My psychotic symptoms have mostly subsided, and I’ve come to find that I’m aimless, bored, she alone. I act like a fúcking child because that’s what I was when I started getting sick, and now, nearing the age of 21, I no longer have a place in the world. I just don’t know how to be 21. It feels like everyone expects me to just catch up, get with the program, get my life back on track, but I don’t know how to do that any better than I currently am.
For 7 years, my life stopped, and now that it’s picking back up, I’ve got what feels like a severe case of whiplash because for me, time jolted forwards. At least when I was psychotic, I had something driving me, but this emptiness isn’t any better, just differently bad.
I wanted to get a job, but my mom said I wasn’t ready, so I applied for disability and I got it, first try. Go me, I guess. Congrats on being certifiably schizophrenic. Even a freaking stranger can tell that I’m not ready to live in the real world. I really thought I was. I could’ve been, if things hadn’t gone so horribly wrong. I thought I was over this anger. Life’s not fair, I know. I get it. It’s just, when I was psychotic, I was in trouble. Now, I’m just in pain.
I’m sorry you’re in pain! It’s really hard recovering from a psychosis, especially a long one. Mine lasted for three years and when I “woke up” I felt like I lost time. I’m still getting used to my age and how much time as gone by. It does get better, bit by bit. Maybe try doing one thing you enjoy each day? My mom helped me out a lot during the beginning part of my recovery and she encouraged me to just do one thing each day. Also, I think psychosis can come with a lot of grieving, so you might be going through that too.
I’ve been off haldol for awhile, but, yeah, it sort of feels like I woke up from this long ass dream, more like a coma. I don’t know. But yeah, everyone seems to want me to be over it.

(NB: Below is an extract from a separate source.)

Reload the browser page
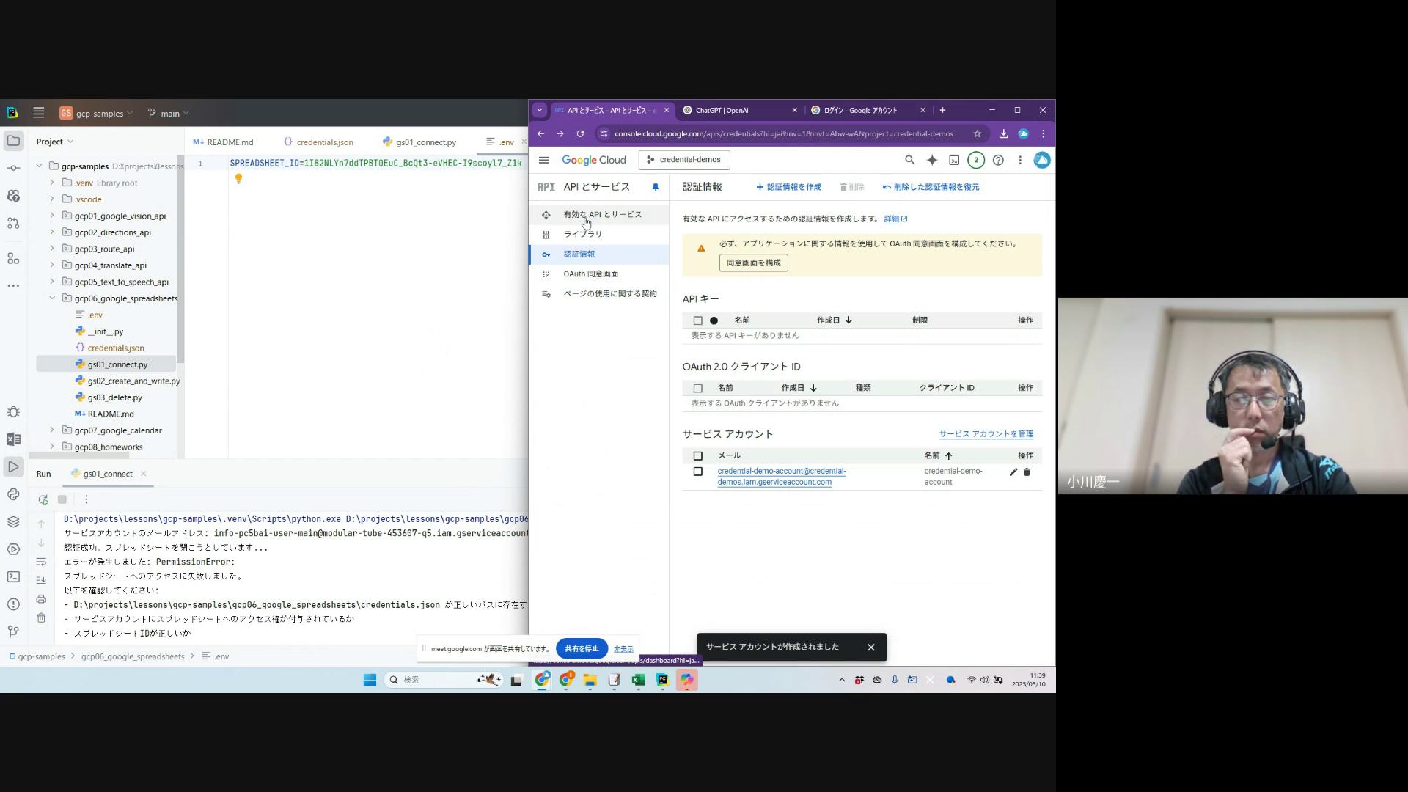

Is 14 months of relative stability long enough for me to just have to get over it? 14 months for 7 years? Sounds fúcking fair.
You are so young. I am 75 and just want to advise you to keep yourself well protected. Because, when I was young, my worst problems had to do with being naive and letting people take advantage of me. Good luck to you. You have a along life ahead of you.
Yeah, it sucks. Do you have this feeling? I’ve been trying to just get on with my life, but it’s not really working. I’m just alone in this, from an emotional standpoint. I try to relate to my mom and brother, for instance, but they won’t have any of it because they seem to possess a fundamental lack of compassion or respect for the gravity of my own experiences. They shut me out, and I feel this intense anger because they’re hurting me, and they don’t even fúcking care.
The more opportunity expected before one got sick with schizophrenia the greater the pain post psychosis. It is those schizophrenics who came from the middle class and above who recognize their losses the most. The greater portion of suicides post psychosis are from the brighter and once wealhier schizophrenics.
Lower class people and lower middle class people roll with the punch schizophrenia gives better than those who had more to lose.
I was only a child. I just wanted to start my life and then BAM! That’s not to say that my situation couldn’t be any worse; things could’ve easily gone an entirely different way. I figured if I just kept going, then things would be okay, and I thought I was over this anger, but I’m not. I’m so tired of people acting like nothing happened, like it’s a bad thing that I’m interested in making up for time lost. I think I deserve to have some fun while I’m still somewhat sheltered from the real world. But it’s whatever, I guess.